Nos metemos hacia el interior de un territorio cuyo punto más elevado apenas alcanza los 30 metros, de manera que la mayor dificultad de la caminata consiste en esquivar los cactus y los excrementos de los burros salvajes que se cruzan en el camino. Un día alguien dejó a estas bestias olvidadas en la isla y sobreviven vete a saber cómo en este territorio árido y poco propicio para la agricultura, escondiéndose rápidamente cada vez que ven acercarse un grupo de humanos.

Tras media hora de camino, llegamos a una roca con una profunda grieta que se hunde en el mar. Hace dos décadas, este accidente geográfico tan sólo era un pequeño agujero en la piedra. En el 1997, un maremoto abrió la montaña como si fuera una sandía, convirtiendo este lugar en un improvisado plató fotográfico para los pocos turistas que llegamos hasta aquí. Sin duda, la roca despide una atracción especial que te lleva a sacar la cámara y hacer decenas de fotografías con una persona a cada lado de la grieta, con las piernas balanceándose, suspendidas hacia el abismo. Así que durante más de media hora nos turnamos en nuestros papeles de modelos y de camarógrafos frente a la grieta.

Una vez terminada la sesión fotográfica, me siento con Marta a observar las dos playas que aparecen delante nuestro, bautizadas como el Americano. Bajamos hasta la arena y nos lanzamos a las aguas cristalinas hasta llegar a una cueva peligrosamente azotada por el oleaje. Después de que el capitán, Alfredo, nos asegurase varias veces que se puede entrar sin problema, aprovechamos el lapso en que el agua deja libre el orificio de entrada a la cueva para colarnos por las aguas con la mano resguardando la cabeza de alguna ola traicionera. Y nos seguimos arrastrando hasta llegar al fondo, donde se abre una pequeña gruta.

** EXTRACTO DE DATOS **
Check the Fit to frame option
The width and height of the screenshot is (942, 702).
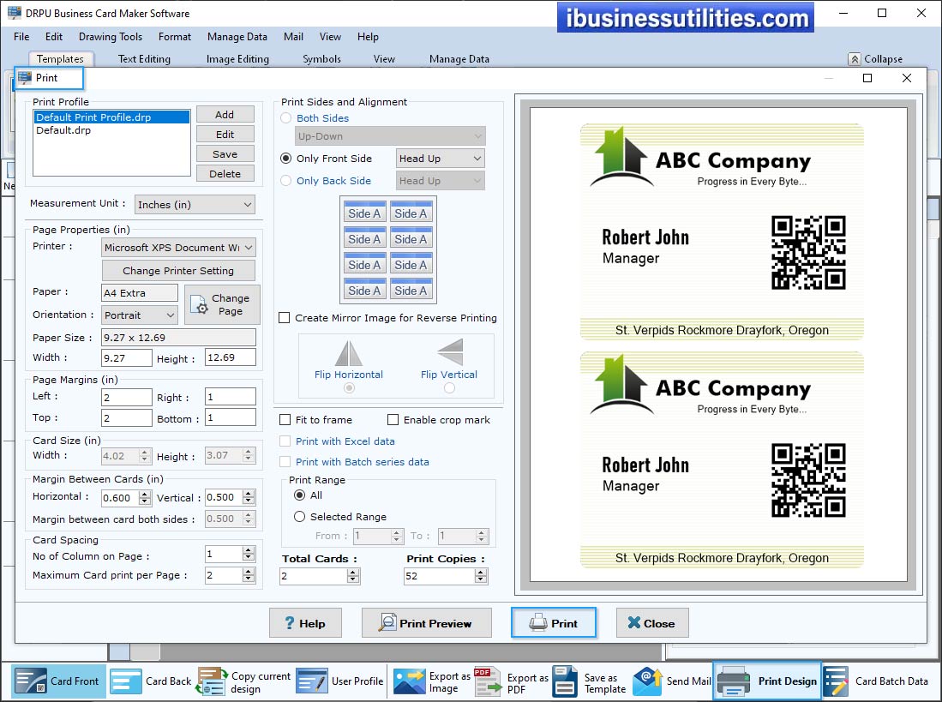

** EN QUÉ CONSISTE **
Reescribe el fragmento del relato que empieza con las palabras "Una vez terminada" y termina en "una pequeña gruta.", renombrando "cueva" como "caverna". El listado es material independiente del relato.

** RESULTADO DEL EJERCICIO **
Una vez terminada la sesión fotográfica, me siento con Marta a observar las dos playas que aparecen delante nuestro, bautizadas como el Americano. Bajamos hasta la arena y nos lanzamos a las aguas cristalinas hasta llegar a una caverna peligrosamente azotada por el oleaje. Después de que el capitán, Alfredo, nos asegurase varias veces que se puede entrar sin problema, aprovechamos el lapso en que el agua deja libre el orificio de entrada a la caverna para colarnos por las aguas con la mano resguardando la cabeza de alguna ola traicionera. Y nos seguimos arrastrando hasta llegar al fondo, donde se abre una pequeña gruta.